MATERIAL TO PROCESS ::
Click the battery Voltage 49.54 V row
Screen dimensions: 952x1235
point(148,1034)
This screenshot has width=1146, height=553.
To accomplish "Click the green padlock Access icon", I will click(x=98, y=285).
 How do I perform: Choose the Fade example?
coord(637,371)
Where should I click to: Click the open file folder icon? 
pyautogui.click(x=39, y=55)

---

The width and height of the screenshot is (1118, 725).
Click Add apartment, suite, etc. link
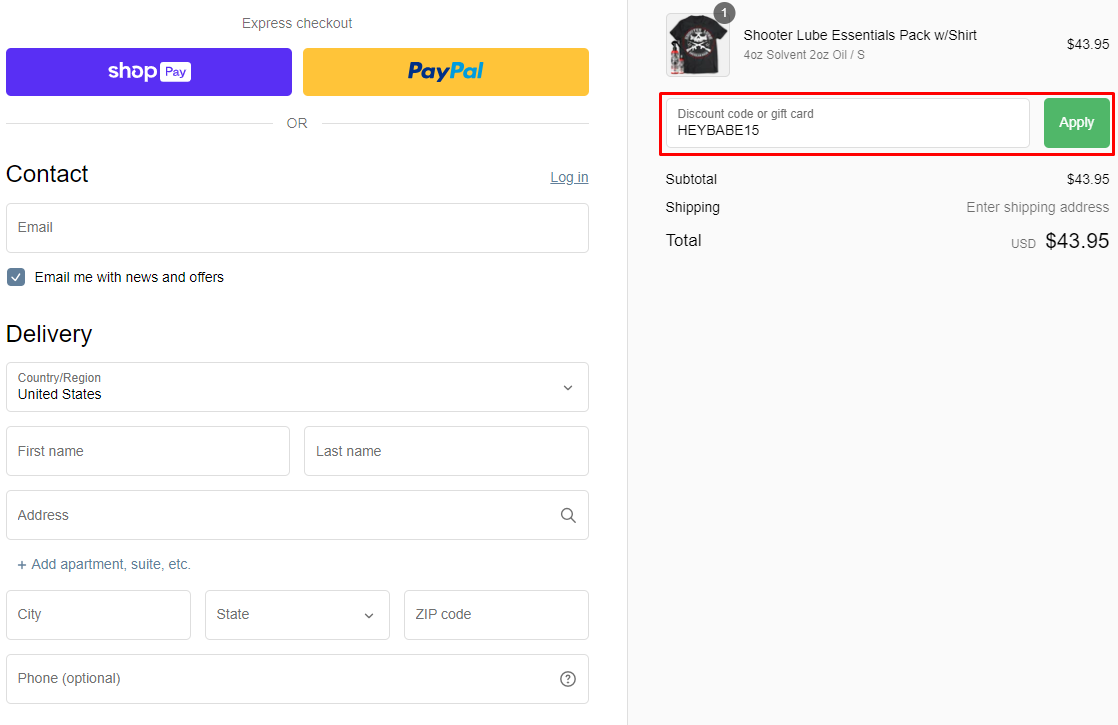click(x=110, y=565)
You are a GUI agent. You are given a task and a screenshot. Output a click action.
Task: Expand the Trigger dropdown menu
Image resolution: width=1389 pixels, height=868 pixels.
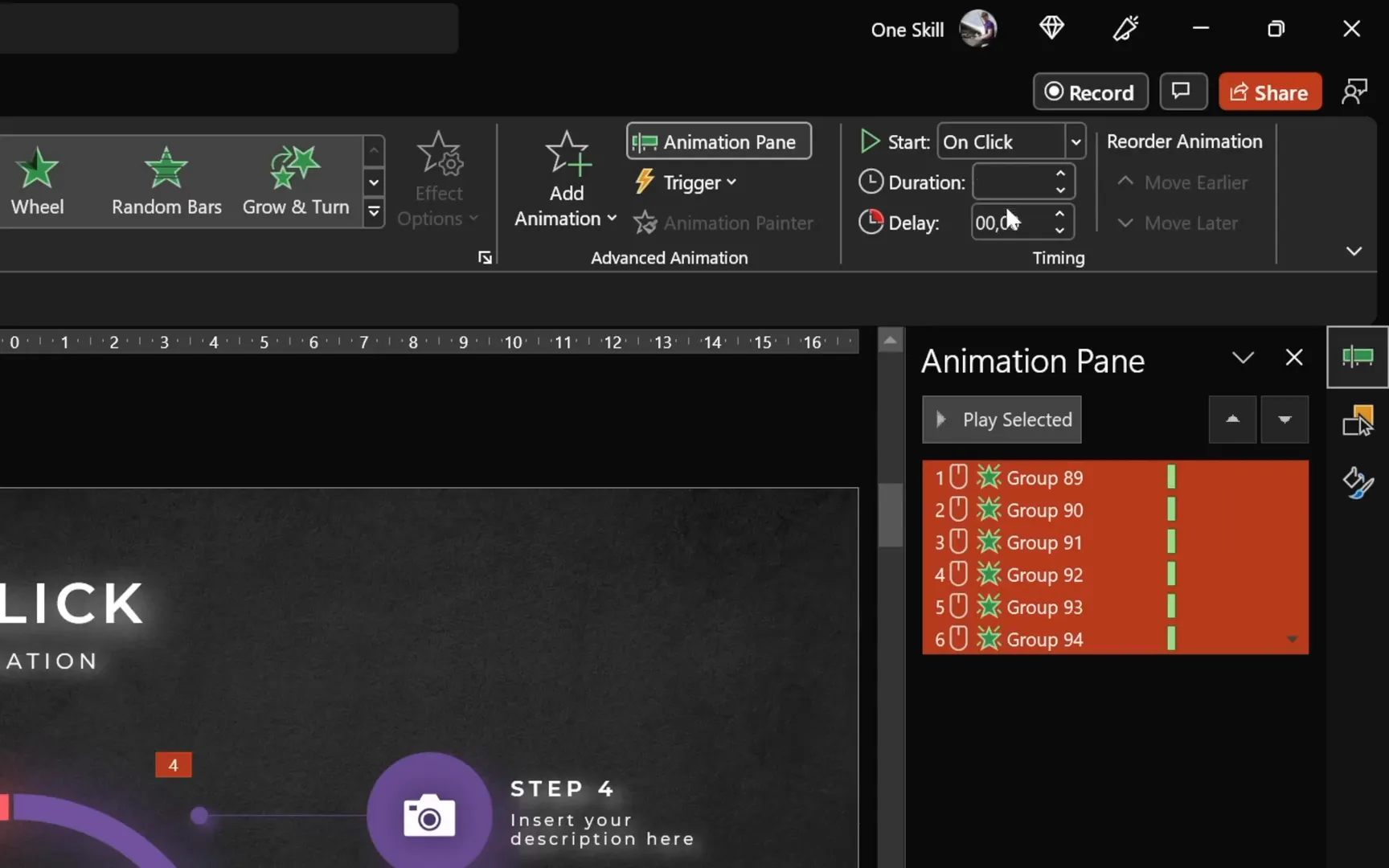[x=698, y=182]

...

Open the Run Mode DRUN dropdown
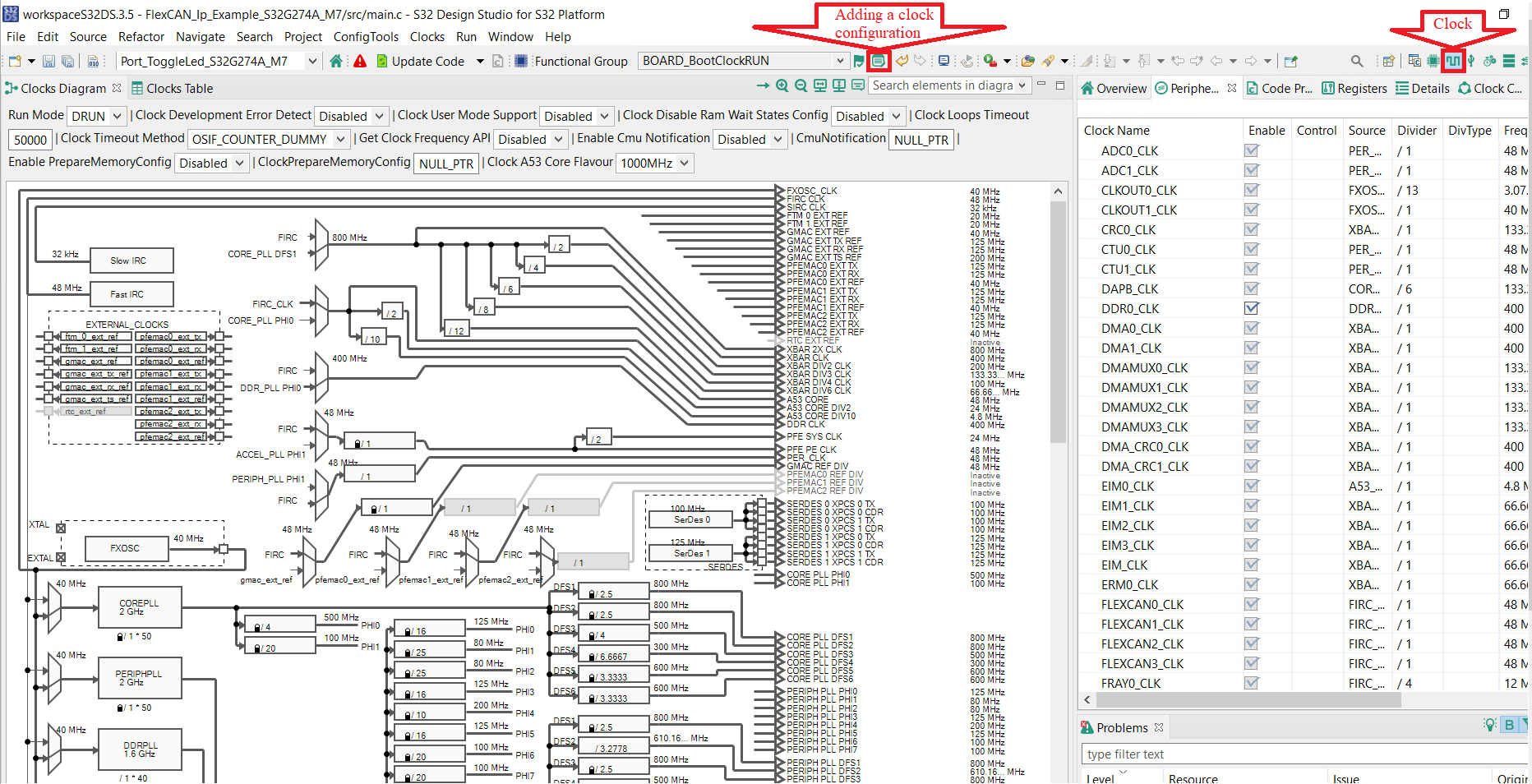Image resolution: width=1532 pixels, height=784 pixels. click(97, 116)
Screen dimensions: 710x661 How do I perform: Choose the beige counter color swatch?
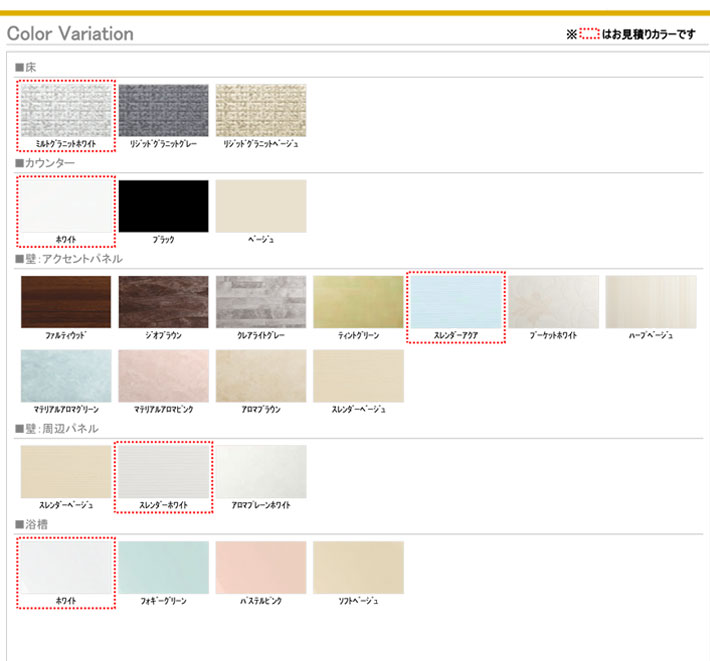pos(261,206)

WHAT IS EXPECTED ::
Count up the lines in the listing that hold the word "screenshot", and give that number only.

OUTPUT BELOW ::
3